Report: It Takes At Least 170 Days to Fire a Government Employee

Then they can appeal!

March 10, 2015

A minimum of 170 days is required to fire a federal employee for poor performance, if a government agency properly follows the required dismissal process.

The government firing process is so lengthy that departments often keep bad employees to avoid it, according to a report from the Government Accountability Office (GAO).

"The time and resource commitment needed to remove a poor performing permanent employee can be substantial," the GAO said. "It can take six months to a year (and sometimes longer) to dismiss an employee."

In order to fire a government worker federal managers can consult a 12-step flow chart, which the GAO provided in the report released Monday. The report examined the "long-standing personnel issue" of the government’s inability to fire bad employees.

Federal agencies have two procedural options when faced with firing a poor worker: chapters 43 and 75 of title 5 of the United States Code, and Office of Personnel Management (OPM) implementing regulations.

Chapter 43 takes between 170 to 370 days to complete, and includes "counseling sessions" for the worker. The employee also gets a chance to improve their performance, which can last up to 110 days.

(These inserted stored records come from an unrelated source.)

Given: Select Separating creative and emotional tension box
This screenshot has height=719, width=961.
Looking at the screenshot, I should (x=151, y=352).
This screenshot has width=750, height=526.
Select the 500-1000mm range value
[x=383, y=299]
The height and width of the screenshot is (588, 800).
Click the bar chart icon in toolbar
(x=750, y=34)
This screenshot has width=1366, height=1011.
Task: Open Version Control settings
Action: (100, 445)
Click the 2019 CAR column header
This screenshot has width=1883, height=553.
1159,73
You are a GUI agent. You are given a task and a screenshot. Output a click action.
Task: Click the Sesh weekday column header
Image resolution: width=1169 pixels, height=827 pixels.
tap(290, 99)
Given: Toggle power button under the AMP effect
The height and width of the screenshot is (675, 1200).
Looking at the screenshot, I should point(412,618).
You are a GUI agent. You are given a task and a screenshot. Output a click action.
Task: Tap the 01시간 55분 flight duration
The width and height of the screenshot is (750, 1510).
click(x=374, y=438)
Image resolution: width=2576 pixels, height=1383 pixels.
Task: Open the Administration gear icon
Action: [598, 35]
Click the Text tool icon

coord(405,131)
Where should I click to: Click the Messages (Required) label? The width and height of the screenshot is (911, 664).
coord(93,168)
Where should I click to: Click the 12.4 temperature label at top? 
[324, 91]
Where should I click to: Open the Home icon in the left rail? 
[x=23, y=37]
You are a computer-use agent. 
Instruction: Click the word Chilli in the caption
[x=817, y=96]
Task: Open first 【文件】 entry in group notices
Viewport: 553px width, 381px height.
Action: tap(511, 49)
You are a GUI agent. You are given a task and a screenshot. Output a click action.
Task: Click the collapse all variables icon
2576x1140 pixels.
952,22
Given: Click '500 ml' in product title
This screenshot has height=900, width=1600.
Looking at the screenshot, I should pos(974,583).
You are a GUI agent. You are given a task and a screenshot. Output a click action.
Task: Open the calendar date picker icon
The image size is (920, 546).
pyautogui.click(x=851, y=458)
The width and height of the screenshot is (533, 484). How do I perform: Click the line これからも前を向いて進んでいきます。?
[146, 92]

Throughout the process the government agency must consult with the Human Resources department and their General Counsel before the worker is informed of their dismissal and their "grievance rights."

After dismissal, the employee is then given the opportunity to appeal, which itself takes an average of 243 days to complete.

Alternatively, agencies can use chapter 75, which is "largely similar to chapter 43." Chapter 75 is generally faster since it does not require time to allow the employee to improve, but the "burden of proof for sustaining a dismissal" is higher.

Agencies are able to avoid both processes by firing poor performers during their first year on the job, or by declining to dismiss a bad employee.

All civil service workers are required to undergo a one-year probationary period when they start working for the government to prove their value. If a worker is dismissed during the probationary period the government does not have to follow either chapters 43 or 75.

The GAO found that supervisors often choose to do nothing to poor performers due to "concern over litigation," and because firing them is too time consuming. The termination processes can be "bureaucratic obstructions" to supervisors, they said.

The government fired just 3,489 employees for performance in 2013, representing 0.18 percent of all federal workers. Seventy percent of these dismissals occurred during the initial probationary period, 21 percent through chapter 75, and 8 percent through chapter 43.

Nearly half of workers fired through chapter 43 appealed their dismissal to the Merit Systems Protection Board (MSPB), taking an average of 243 days to adjudicate.

Last week CBS News reported that the inability to fire federal workers, such as the Environmental Protection Agency (EPA) employee who spent six hours a day watching porn on the job, is costing taxpayers hundreds of millions of dollars every week.